The dancers’ outer layers of pedestrian clothing melt away, almost as if an illusion, to reveal soft, natural-looking jumpsuits the color of rose petals, crowns of leaves woven through their hair. The visual environment combines with the sound score, which shifts from the water and bird sounds into selections from The Rusalka Cycle: Songs Between Worlds by Kitka, signaling a natural atmosphere imbued with magic. The shifting shape of the six dancers’ relationships called to my mind the very real ways communities form and live, caring for their own, confronting their transgressions, holding the line, and celebrating as one.

Photo by Warren Woo.

Onstage, playfulness and joy ebb into burning defiance and back again. The dancers form a chain and dance in a circle reminiscent of a folk dance, calling to mind simplicity and nature, but it morphs into something else with the aura of a powerful spell being cast. There is power in this kind of emotional agility. At times they face inwards, towards each other, not heeding you out in the audience. Suddenly they turn with burning eyes to look at you, their stillness eerie and potent. At the same time, their hands shake and twitch, their arms shielding a tucked head from some danger or threat, signaling a deep vulnerability as well. The intensity and the range of their emotions makes me long to belong among them.
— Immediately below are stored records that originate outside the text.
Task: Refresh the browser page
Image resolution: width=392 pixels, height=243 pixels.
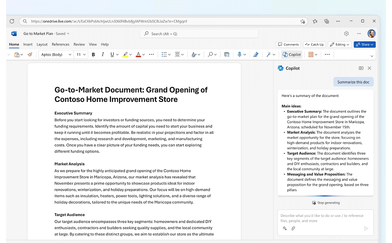Action: (12, 21)
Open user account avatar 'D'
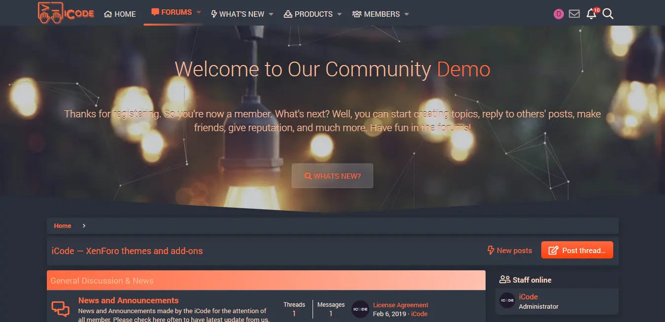The width and height of the screenshot is (665, 322). [x=559, y=14]
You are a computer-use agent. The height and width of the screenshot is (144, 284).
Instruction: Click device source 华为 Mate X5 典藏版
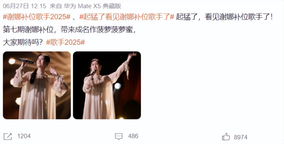tap(92, 6)
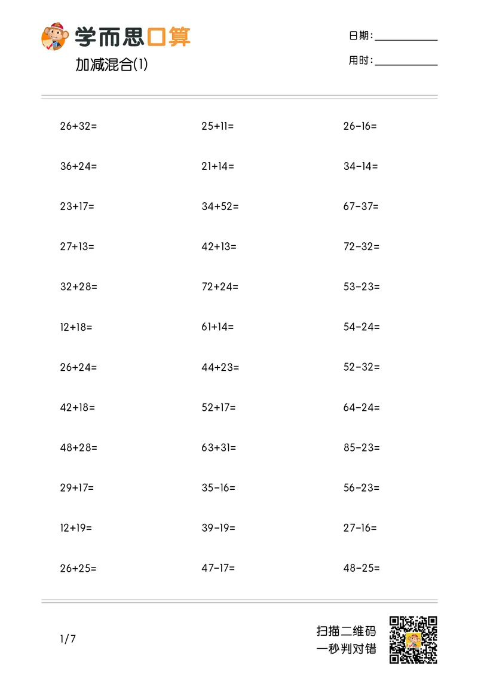This screenshot has width=478, height=677.
Task: Click the 加减混合(1) subtitle
Action: pos(112,65)
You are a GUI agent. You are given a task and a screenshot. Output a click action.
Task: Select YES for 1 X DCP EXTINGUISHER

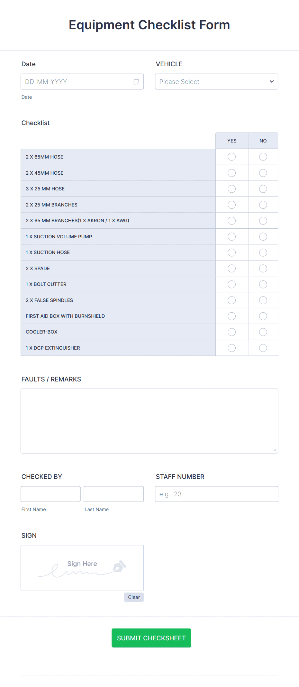click(231, 348)
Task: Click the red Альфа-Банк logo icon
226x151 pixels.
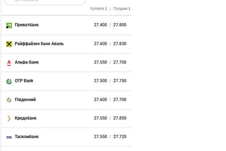Action: 9,63
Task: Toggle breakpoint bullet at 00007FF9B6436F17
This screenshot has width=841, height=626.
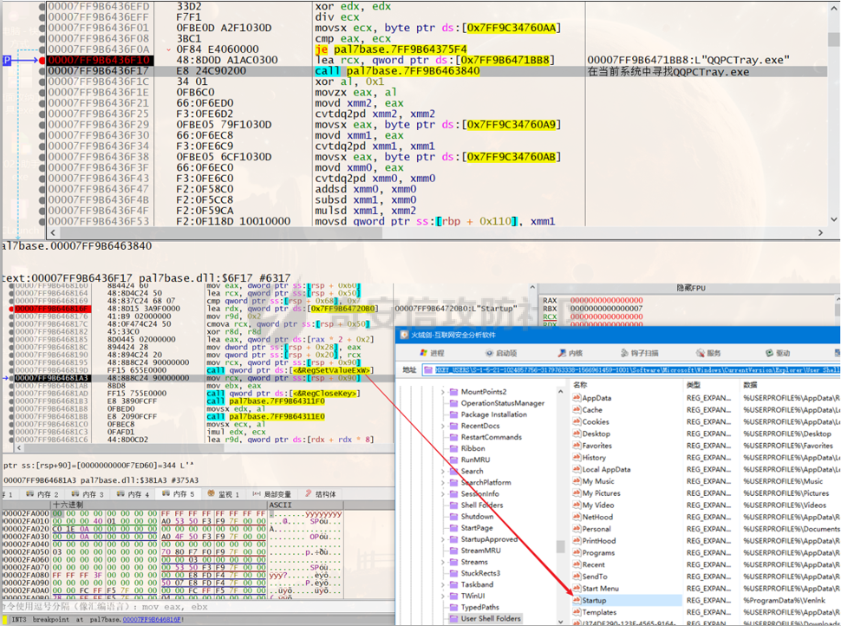Action: (x=42, y=71)
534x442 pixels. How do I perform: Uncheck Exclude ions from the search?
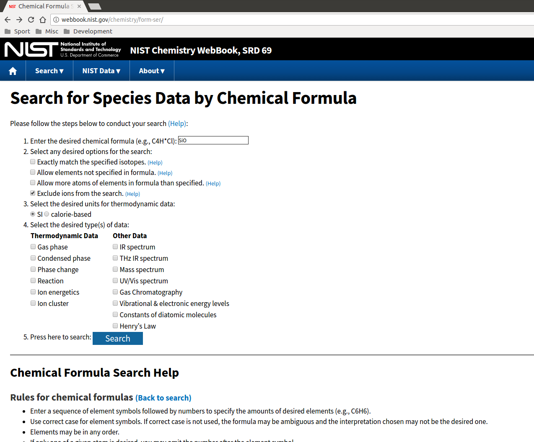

There is magic in the invisible ties that hold the dancers to each other, maintaining their cohesion even when they are not dancing together. At one point, they pull together to embrace one of their own, then scatter apart, grouping and regrouping around each dancer in turn. Two dancers duet fiercely, pushing and pulling away from each other in disagreement; their argument ends in an embrace. This is emotional enchantment; it grabs me by the heart. Who do we love so unconditionally that we would embrace them this way even in a fight? Who do we fight with so ferociously because we love them unconditionally?

The title, Singing Over the Bones, is beautiful, haunting, and ambiguous. “Singing” evokes a voice making itself heard. In the swells of the music, multiple singers ease in and out of unison, into harmony, into wildly different melodies. The dancers keep pace with the music, dancing together in a line or circle, stepping forward and backward in rhythm, as one or several pry themselves out of the pack to express a singular melody that, momentarily, soars or cries above the others. This polyvocality weaves the dancers together, rather than creating discord; their movement sings with one voice and also with six voices, without paradox.

But whose bones? The program notes mention Rusalki of Slavic folklore, describing spirits of young women who died untimely deaths. Perhaps these six dancers embody the act of self-remembrance, singing over their own bones, tracing over their truths, restoring the richness of their lives to memory.